◆ **EXTRACT TO READ**
┏━━

# WANTED! Last minute Florida Beach Front.. Checking in this Weekend or next!



## Skialot (Jun 6, 2019)

WANTED!

Last minute Florida Beach Front for 7 days


Checking in this Weekend or Next!

June 8th or 15th week?

St, Augustine area, South Daytona, New Smyrna, Cocoa Beach area, Maybe father South?

Send me a message if you have a last minute deal!

Thanks,

Mike


----------



## jules54 (Jun 6, 2019)

Coconut Palms Beach Resort, New Smyrna ck  in June 9th 1 bedroom
Ocean Landing Beach Resort and Racket Club Cocoa Beach ck  in June 9 or 16 studio

Resort in Myrtle Beach if that has any interest.

I'd be using AC on these that will expire 6/30 so cost would price of the rental and price of guest certificate. You'll be getting a great deal.

Act fast give me a text if you hv interest.
402-432-6706


----------



## DRIless (Jun 6, 2019)

Vacation Village at Weston - Weston/Ft Lauderdale FL   1BR4  15 June 2019  7nights  $698*
*resort charges guest $25 resort fee

Daytona Beach Regency  - Daytona FL   1BR4  16 June 2019  7nights  $700

Ocean Landings Resort & Racquet Club  -  Cocoa Beach FL     1BR4  16 June 2019  7nights  $697


----------



## Skialot (Jun 8, 2019)

Thanks to jules54 for almost hooking me up with New Smyrna last night...


 but it fell though...



I am still looking!!!


I can pack up and leave in the Morning if you have a Sunday to Sunday.


Let me know what you have for checking in next weekend.

Thanks,

Mike


----------



## DRIless (Jun 8, 2019)

┗━━

◆ **TASK SET**
**1.** Find every line in the entries that contains the string "computer" and copy each of those lines in full. Case counts.
**2.** Carry on the forum thread about last-minute Florida beach rentals from the point where it stops.
The forum thread and the entries have nothing to do with each other.

◆ **GIVEN INFORMATION**
┏━━

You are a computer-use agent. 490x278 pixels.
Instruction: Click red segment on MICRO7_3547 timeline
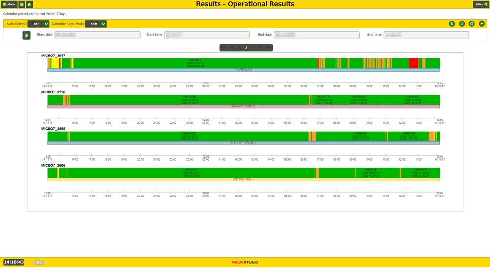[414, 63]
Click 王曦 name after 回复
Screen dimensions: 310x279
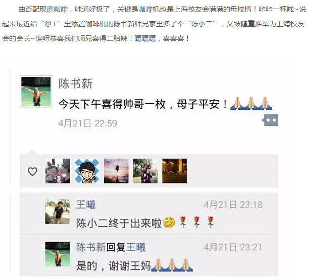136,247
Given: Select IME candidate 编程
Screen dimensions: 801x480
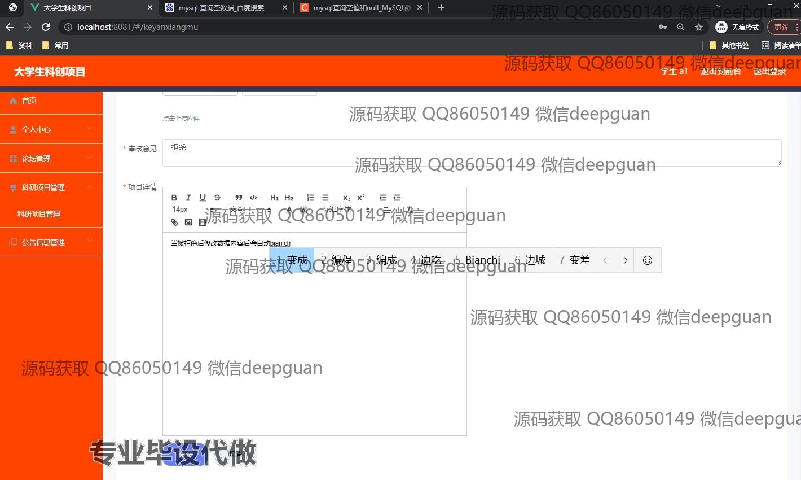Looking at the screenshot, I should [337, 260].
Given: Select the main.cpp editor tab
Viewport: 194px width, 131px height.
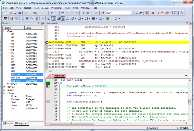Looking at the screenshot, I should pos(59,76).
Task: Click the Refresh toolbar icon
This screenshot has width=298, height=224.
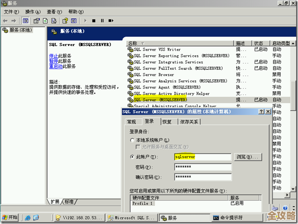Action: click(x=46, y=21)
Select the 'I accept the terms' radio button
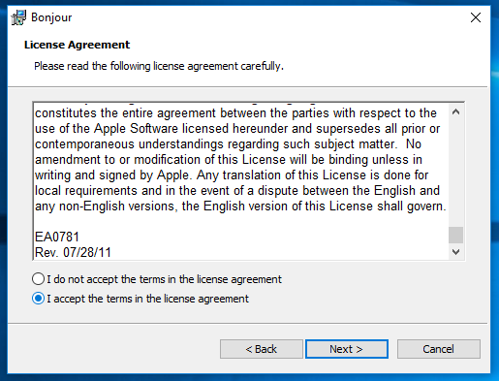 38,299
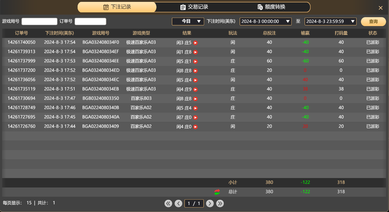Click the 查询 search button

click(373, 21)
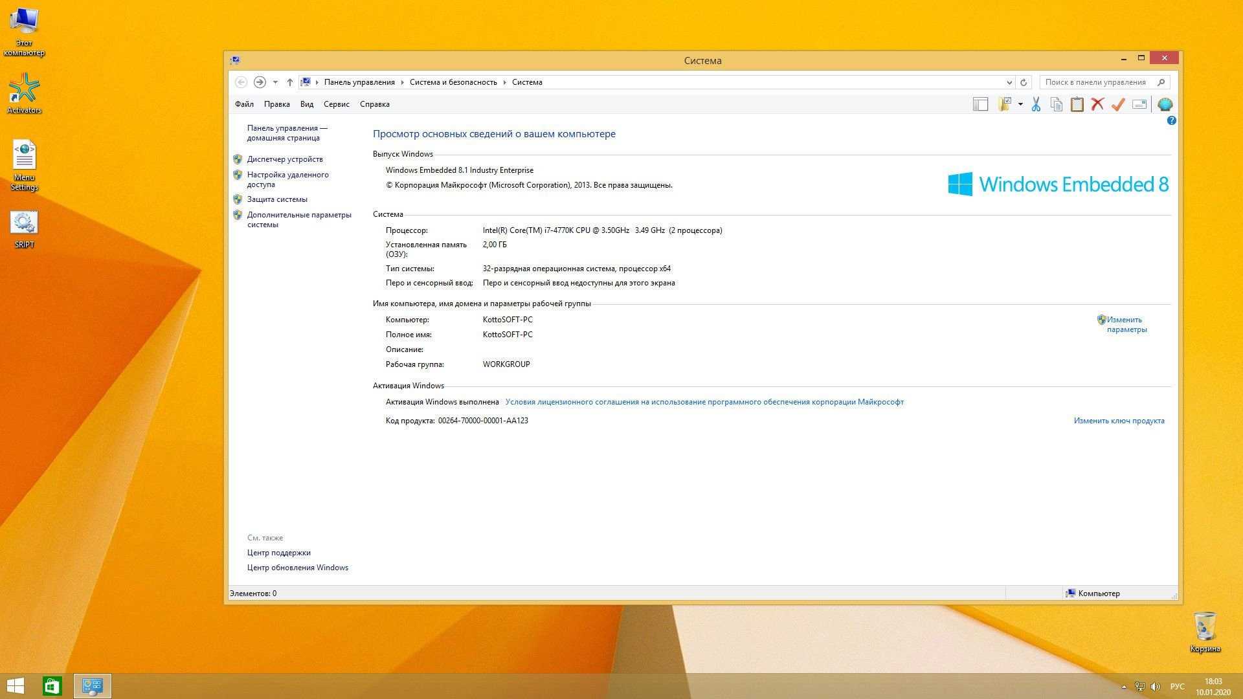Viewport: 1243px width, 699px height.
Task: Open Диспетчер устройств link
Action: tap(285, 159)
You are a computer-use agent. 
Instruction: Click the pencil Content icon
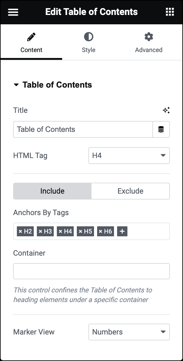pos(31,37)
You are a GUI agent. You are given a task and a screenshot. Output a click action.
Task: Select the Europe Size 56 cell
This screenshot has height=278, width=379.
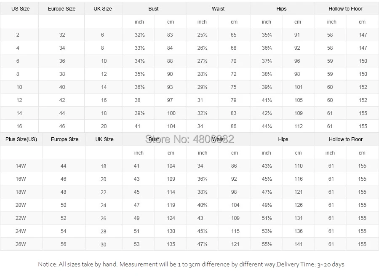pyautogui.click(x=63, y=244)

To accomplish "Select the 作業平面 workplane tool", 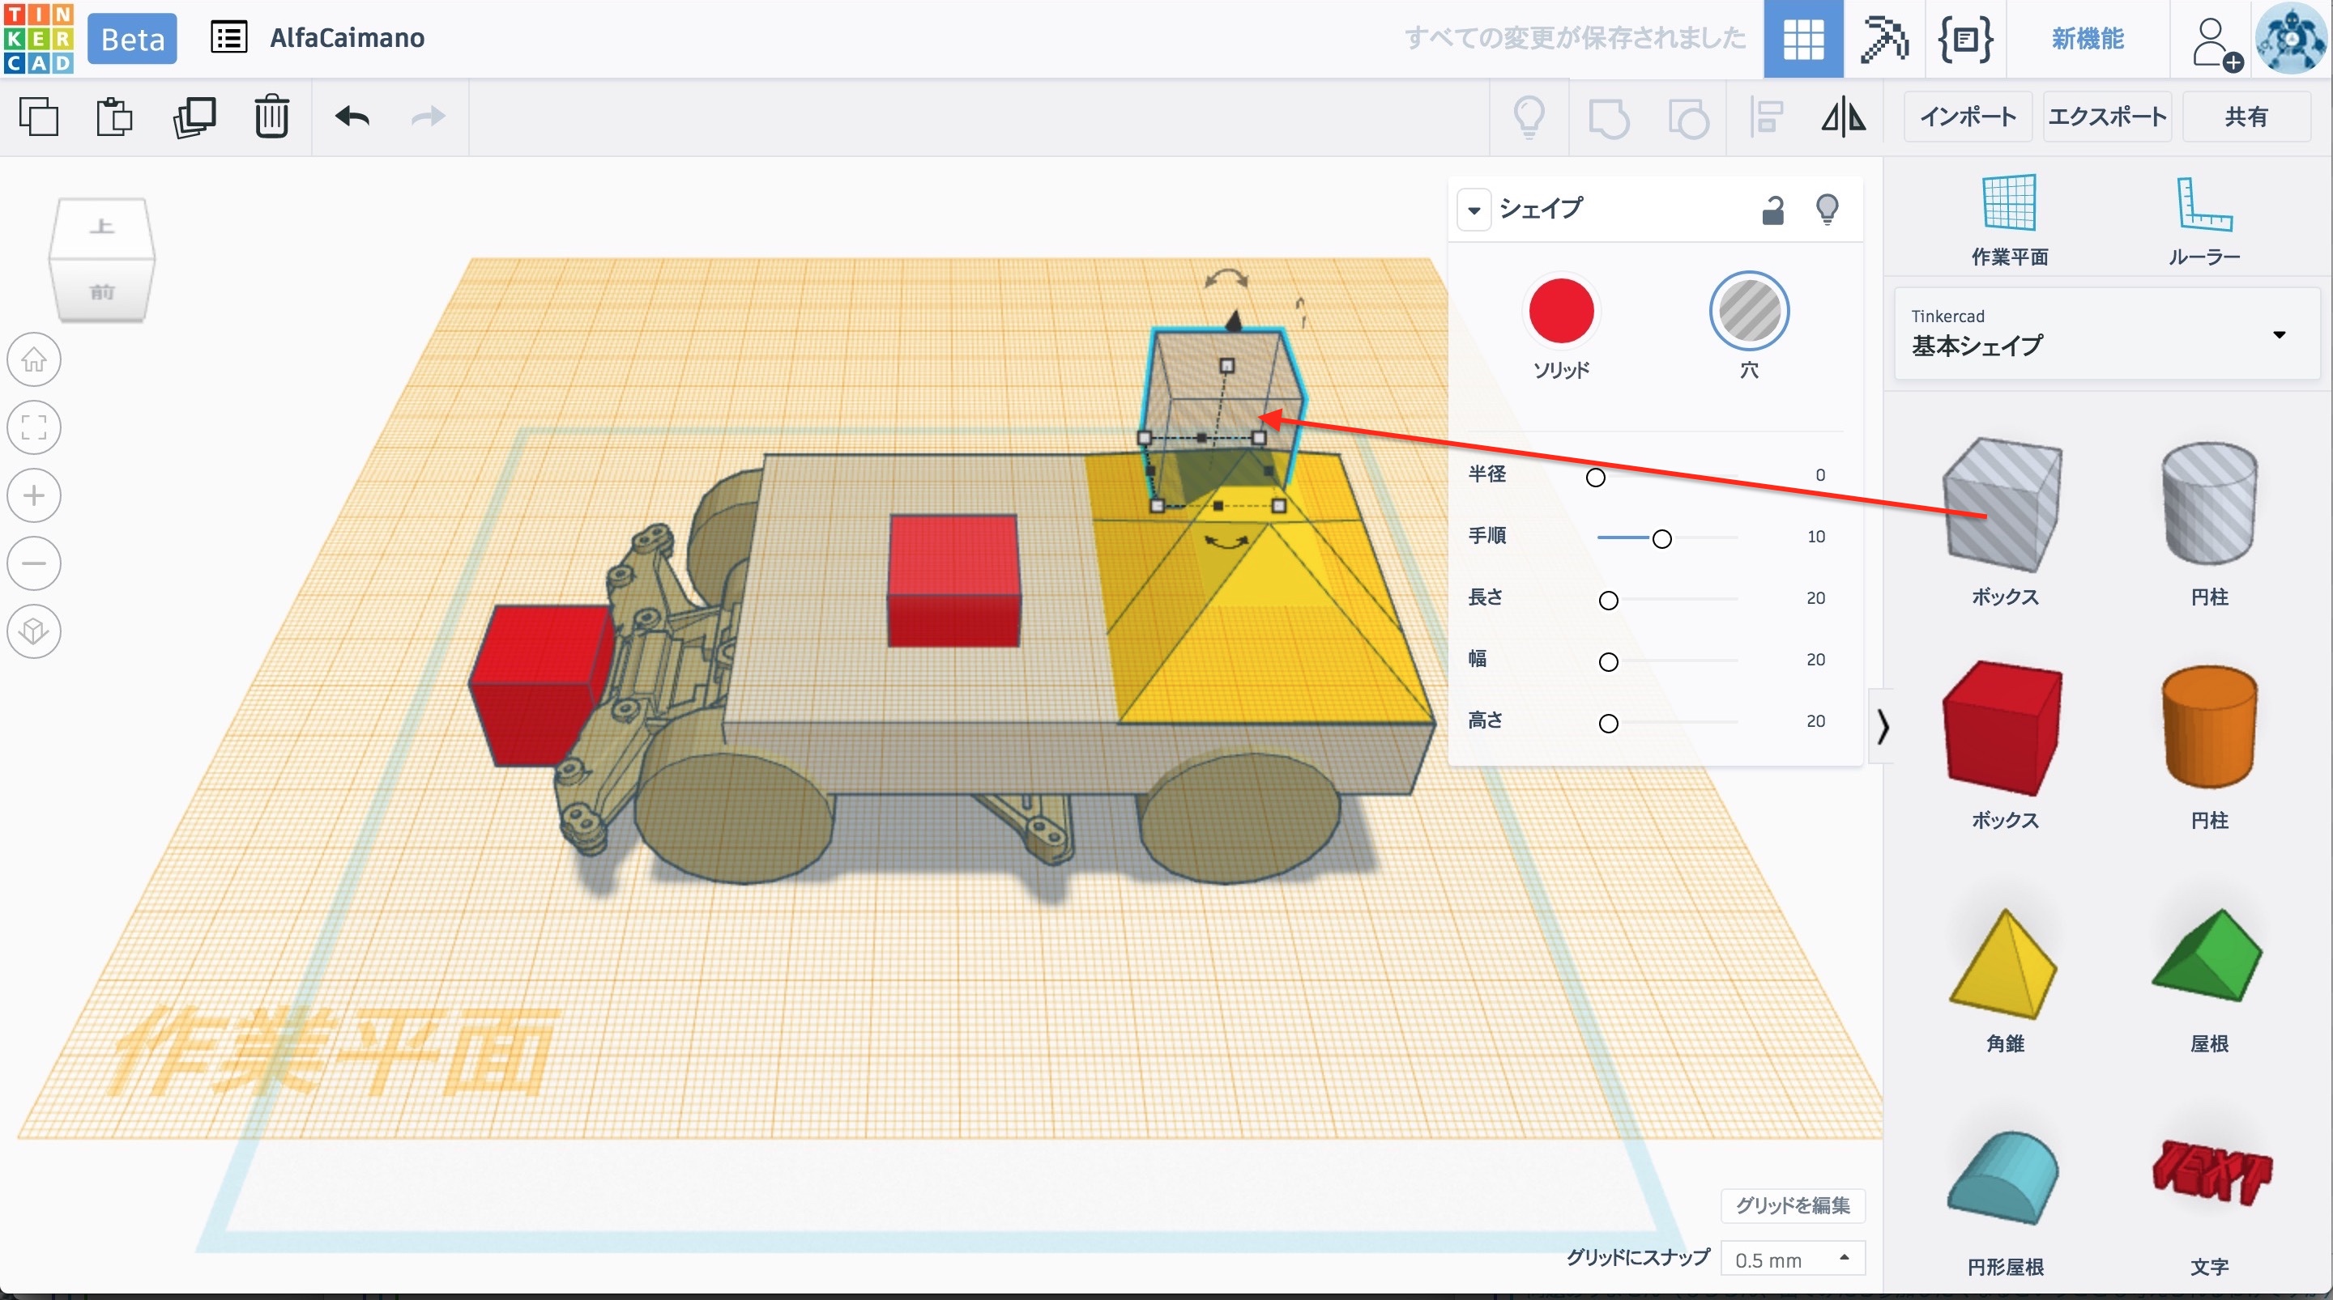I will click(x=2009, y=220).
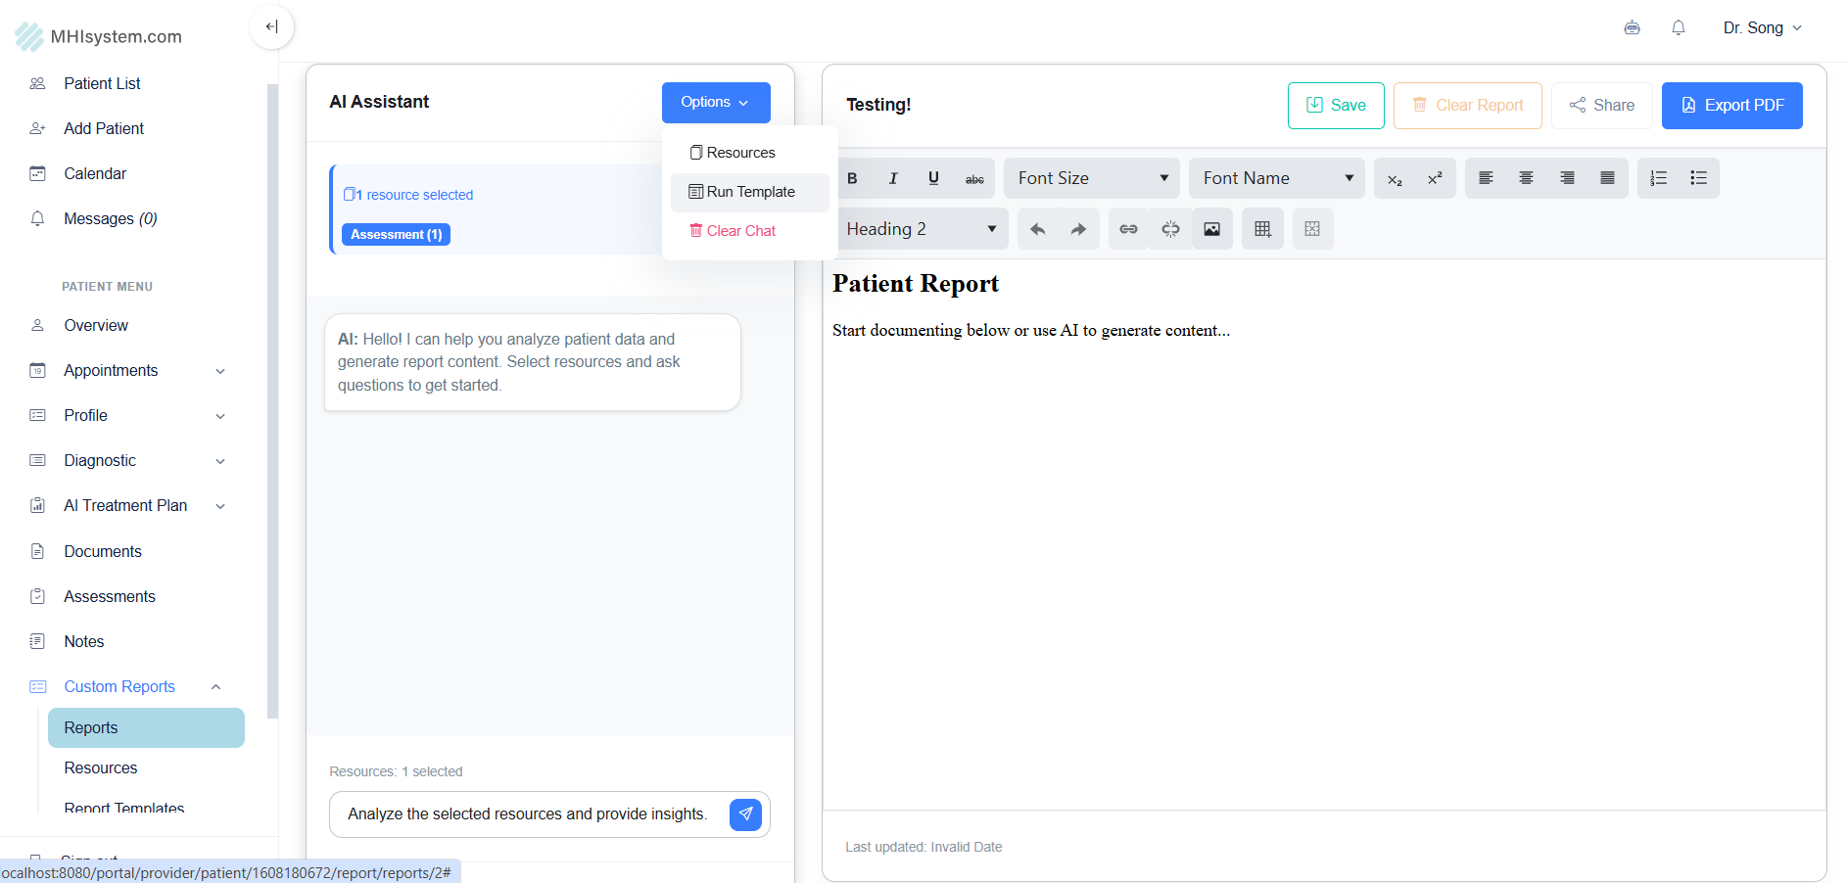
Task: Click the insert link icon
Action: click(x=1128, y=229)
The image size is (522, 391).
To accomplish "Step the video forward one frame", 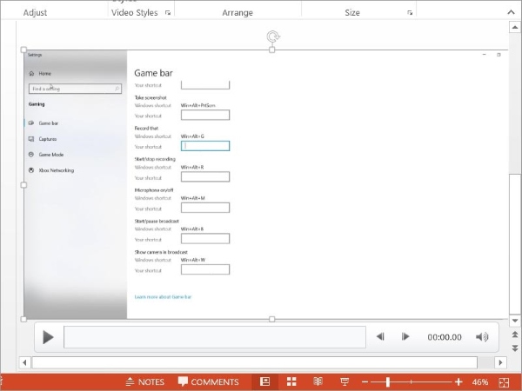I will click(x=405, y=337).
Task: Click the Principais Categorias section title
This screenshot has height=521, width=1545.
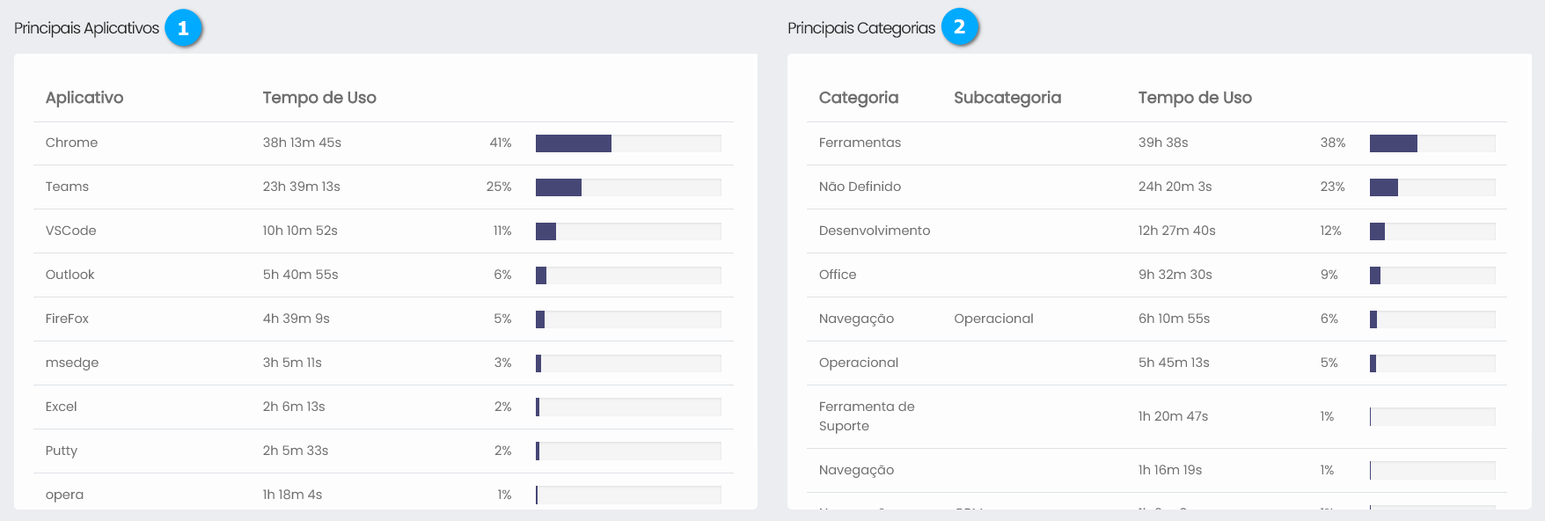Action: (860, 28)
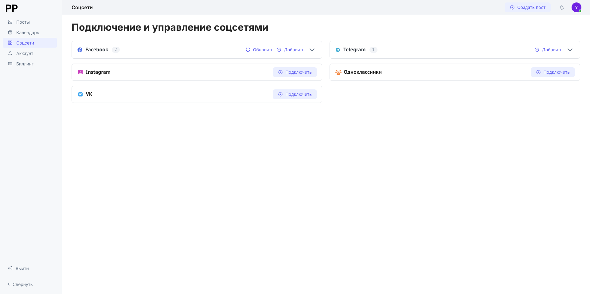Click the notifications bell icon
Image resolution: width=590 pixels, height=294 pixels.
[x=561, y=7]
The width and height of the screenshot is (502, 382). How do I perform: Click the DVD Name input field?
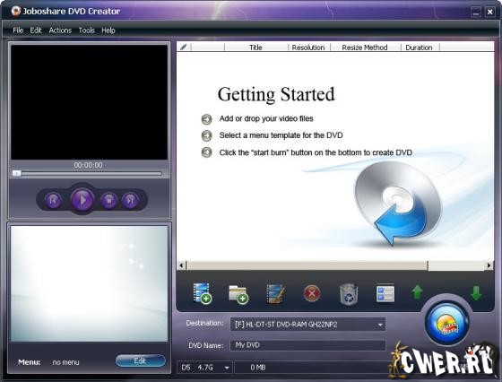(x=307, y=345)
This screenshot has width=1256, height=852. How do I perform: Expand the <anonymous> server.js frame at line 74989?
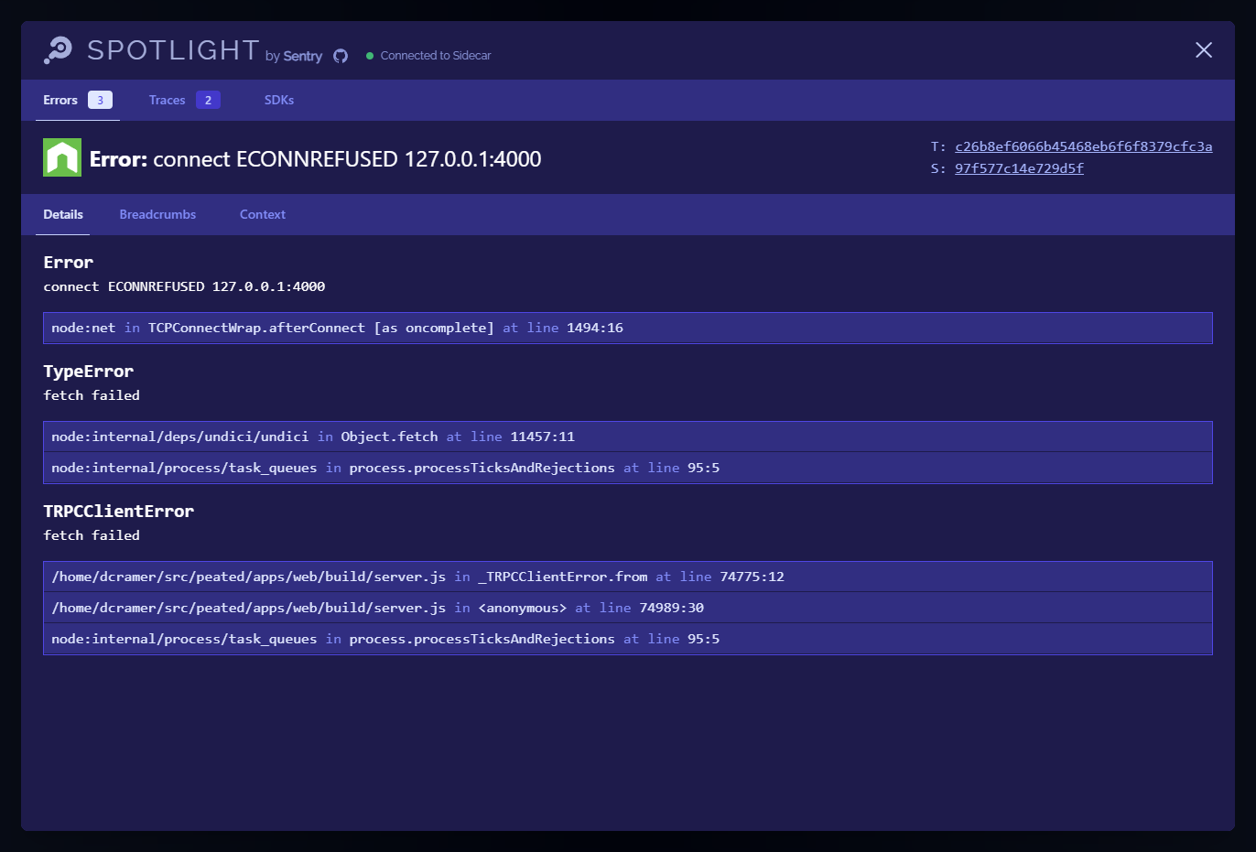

┗━━

◆ **ANSWERS TO THE TASKS**
**1.**
You are a computer-use agent. 490x278 pixels.
You are a computer-use agent. 

**2.**
Skialot said:


> Let me know what you have for checking in next weekend.  Thanks,
> Mike


*Vacation Village at Weston* - Weston/Ft Lauderdale FL 1BR4 15 June 2019 7nights $698*
*resort charges guest $25 resort fee

*Daytona Beach Regency* - Daytona FL 1BR4 16 June 2019 7nights $700

*Ocean Landings Resort & Racquet Club* - Cocoa Beach FL 1BR4 16 June 2019 7nights $697


----------



## Skialot (Jun 11, 2019)

I am still looking!

 Last minute checking in this weekend!


Thanks to all that have tried to get me in something!

Mike


----------



## DRIless (Jun 11, 2019)

*Vacation Village at Weston* - Weston/Ft Lauderdale FL 1BR4 15 June 2019 7nights $698*
*resort charges guest $25 resort fee


----------



## Skialot (Jun 13, 2019)

Make my day..!

I am still looking for rental checking in this weekend... Sat or Sunday!




Mike


----------



## Optimizer (Jun 17, 2019)

Wyndham Daytona Beach, 06/22 - 06/27, 1 bed suite, $300?


----------



## DoorCountyGirl (Jun 22, 2019)

Skialot said:


> WANTED!
> 
> Last minute Florida Beach Front for 7 days
> 
> ...


We have Orlando Vistana Resort 2br/2ba condo now until 10am June 28th. Tell me your situation and budget. Angie
2622259427


----------



## rapmarks (Jun 22, 2019)

Someone posted Calini on here, check in Sunday but date may have been incorrect


----------



## myra2b (Jun 23, 2019)

DoorCountyGirl said:


> We have Orlando Vistana Resort 2br/2ba condo now until 10am June 28th. Tell me your situation and budget. Angie
> 2622259427


Is this still available and if so what price DoorCountyGirl?


----------



## rapmarks (Jun 23, 2019)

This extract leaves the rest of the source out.